• **Directions**
The reply to the records below should contain exactly the lines from the line with "Where should I click to: Click the" through the line with "Task: Click the empty", and nothing besides.

• **Dataset excerpts**
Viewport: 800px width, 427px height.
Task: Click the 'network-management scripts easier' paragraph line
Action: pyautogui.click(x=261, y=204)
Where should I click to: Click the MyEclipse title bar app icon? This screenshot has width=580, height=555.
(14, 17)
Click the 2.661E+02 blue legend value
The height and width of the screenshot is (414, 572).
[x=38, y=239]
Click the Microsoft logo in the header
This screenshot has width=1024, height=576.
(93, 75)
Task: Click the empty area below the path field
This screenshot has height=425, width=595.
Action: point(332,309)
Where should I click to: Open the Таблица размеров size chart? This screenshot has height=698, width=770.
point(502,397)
==
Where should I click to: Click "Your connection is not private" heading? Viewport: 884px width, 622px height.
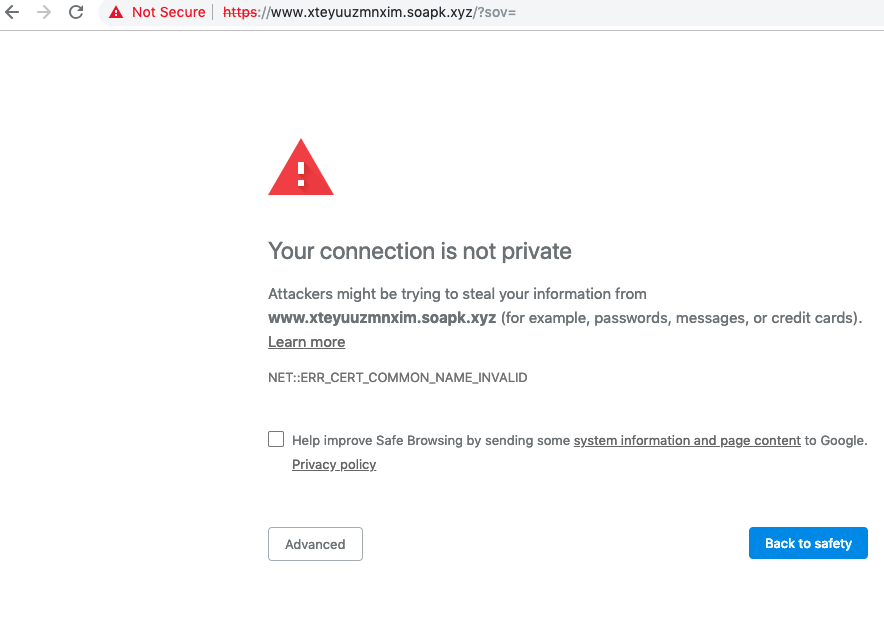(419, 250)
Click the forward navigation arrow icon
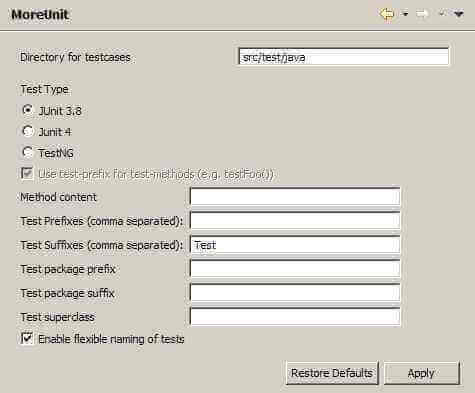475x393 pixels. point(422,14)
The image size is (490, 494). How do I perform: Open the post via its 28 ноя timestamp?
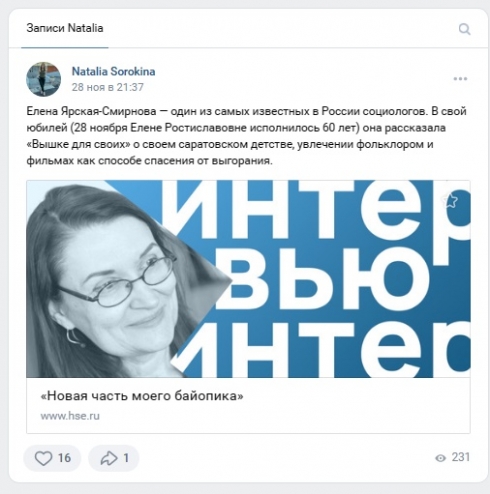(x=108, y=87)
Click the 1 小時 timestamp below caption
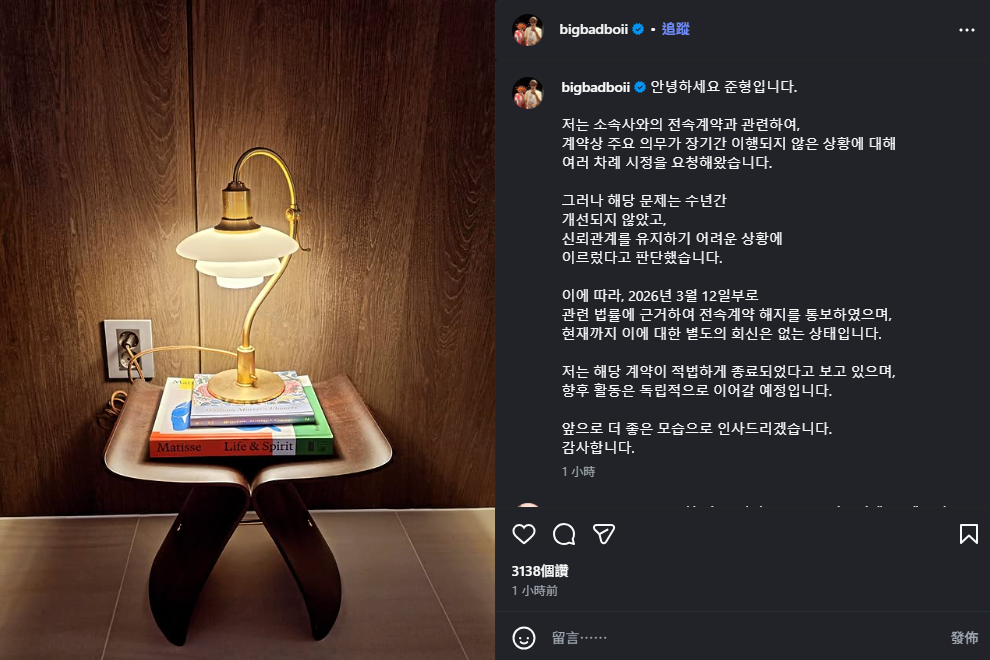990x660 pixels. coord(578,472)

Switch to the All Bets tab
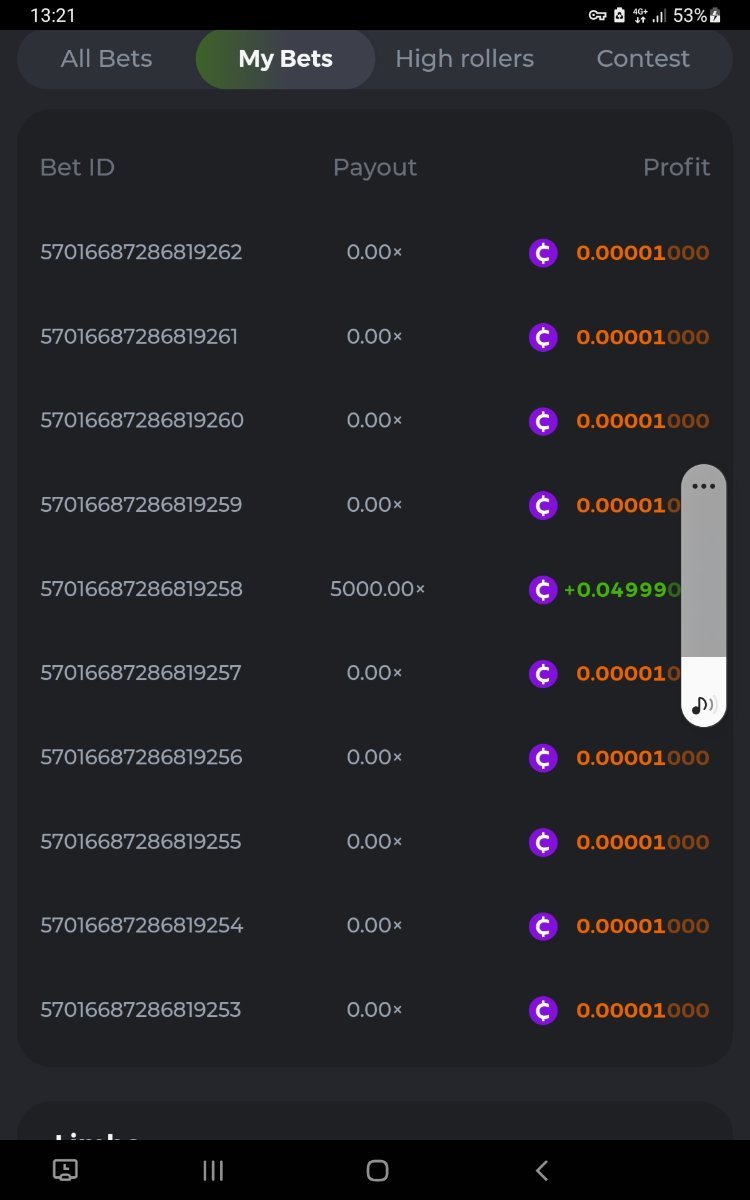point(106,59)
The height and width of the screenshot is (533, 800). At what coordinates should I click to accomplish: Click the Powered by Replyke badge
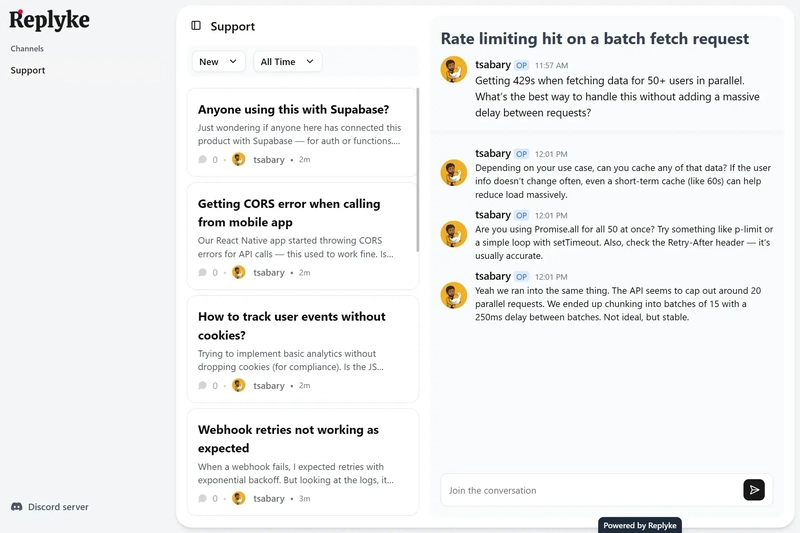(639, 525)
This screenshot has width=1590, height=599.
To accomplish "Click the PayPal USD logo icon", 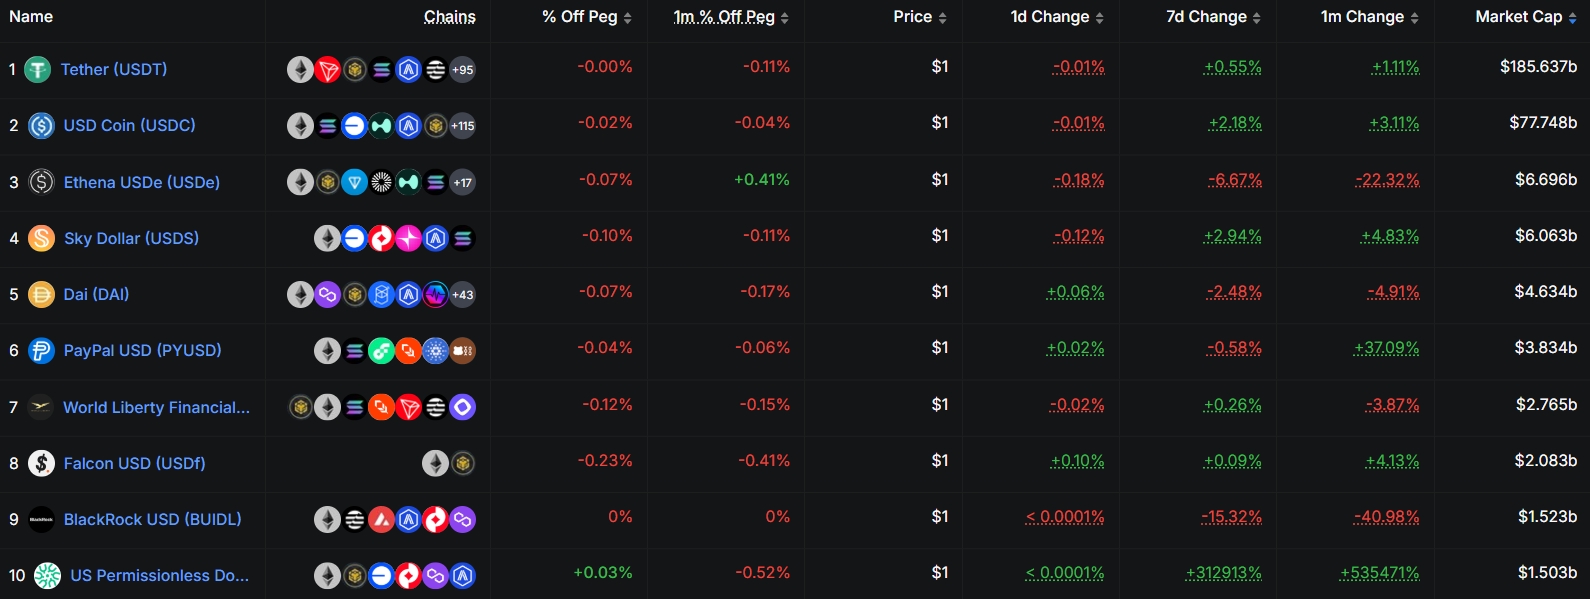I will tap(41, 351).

• **Finished task**
Where should I click to: Click the MyEclipse title bar app icon? This screenshot has width=580, height=555.
(14, 17)
Click the 2.661E+02 blue legend value
The height and width of the screenshot is (414, 572).
[x=38, y=239]
Click the Microsoft logo in the header
This screenshot has width=1024, height=576.
(93, 75)
Task: Click the empty area below the path field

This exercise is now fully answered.